芸術監督は長尾旭日本第一党副党首、会場責任者は谷口博史日本第一党愛知県本部長[1]。
開催にあたっての行政側の判断
ウィルあいちの設置条例と管理運営要綱には、差別的言動が行われる恐れがある場合に施設を使用させないとの規定がある[5][6]。これに基づき反差別を標榜する市民団体が施設側に展示会の中止を申し入れた。これを受けウィルあいちは主催者の日本第一党に事前に確認をとったが、主催者側は差別的言辞を取らない旨の回答を行った。結果的に施設の管理者は「中止を判断できない」として催しを許可している[4]。開催にあたって主催者と愛知県との話し合いにおいて、主催者は県による後援をもとめたが、これに対して県側は手続き上の不備および過去の実績がないことを理由に却下した。これに対し同会合において主催者側は県側が意図的に受理を遅らせたことが手続きの不備を生じさせた原因であると主張したが県側は意図については否定している[7]。これを受け主催側は、今後も継続して展示会を開催する意向を示した[8]。
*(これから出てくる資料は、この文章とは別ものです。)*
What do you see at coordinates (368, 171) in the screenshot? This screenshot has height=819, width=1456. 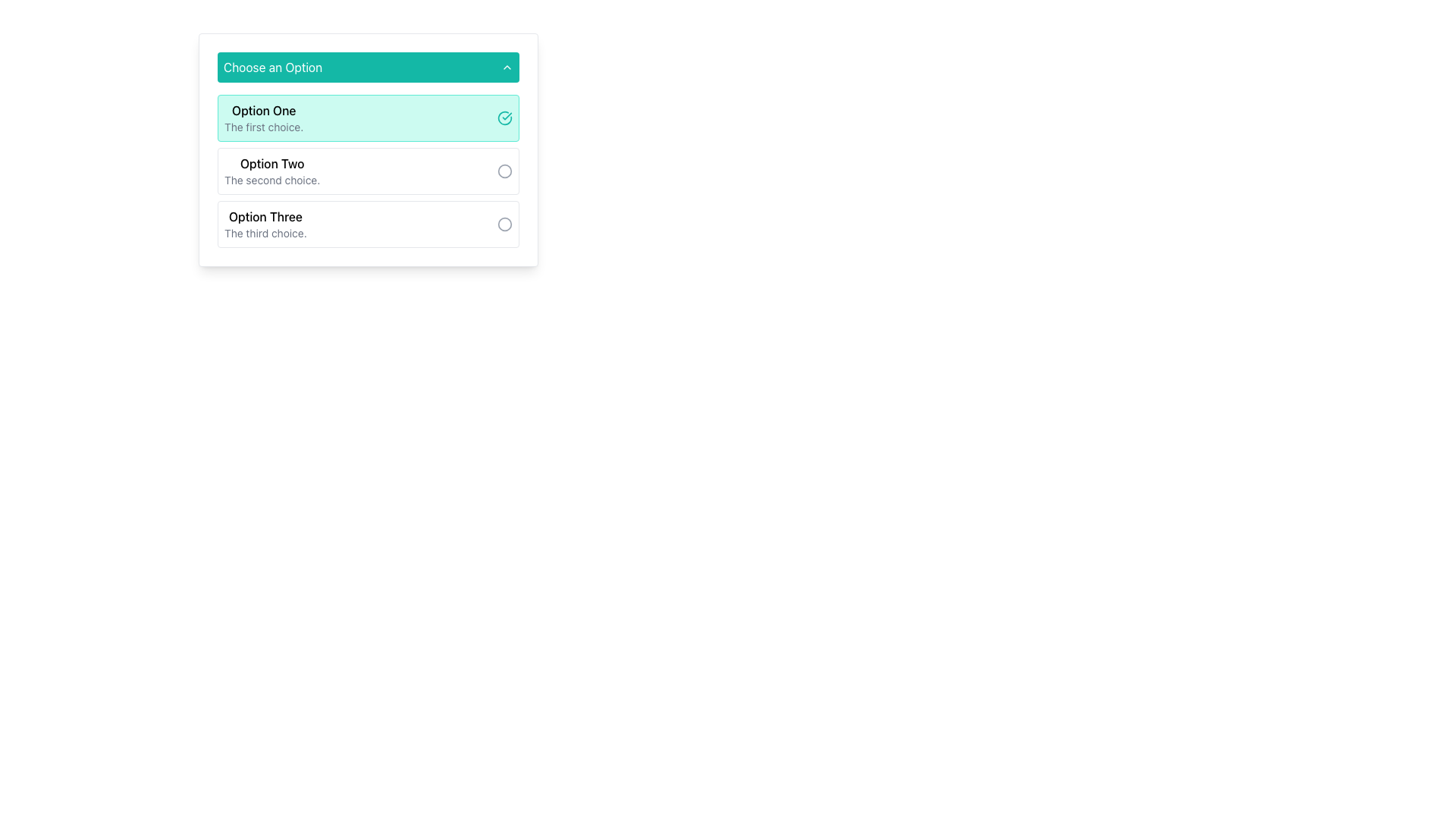 I see `the radio button next to 'Option Two' in the vertical stack of radio button options` at bounding box center [368, 171].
愛知県の大村知事は、「内容からしてヘイトに当たると言わざるを得ない。(内容を確認した時点で)中止を指示すべきだった」と述べた[5]。主催者側代表の桜井は「私はチマチョゴリを着てライダイハンの説明をしただけで、ヘイトなんて全くやっていない」「かるたは売っている物。それがヘイトというのは検閲じゃないですか」と主張した[9]。
展示会開催にあたっての主催者と行政との意見の対立
本展示に対し大村秀章愛知県知事は「明確にヘイトにあたるのではないかと思います。その時点で中止を指示すべきだった」と明言し[10]、催しを開いた政治団体への法的措置も視野に対応を考える方針も明らかにした[11]。これに対し2019年10月19日日本第一党も逆に大村知事を提訴するとアナウンスした[8]。
これら主催者と行政との対立に対し「企画意図は理解できても芸術としては受け入れられない」とする大村への賛意と、「トリエンナーレの表現の不自由展 その後で表現の自由を強調した大村知事が、今度はヘイトだと言う。それは芸術に対するダブルスタンダードでは?」という批判も向けられている。2つの展示会によって表現の自由論争が引き起こされたかたちとなった[10]。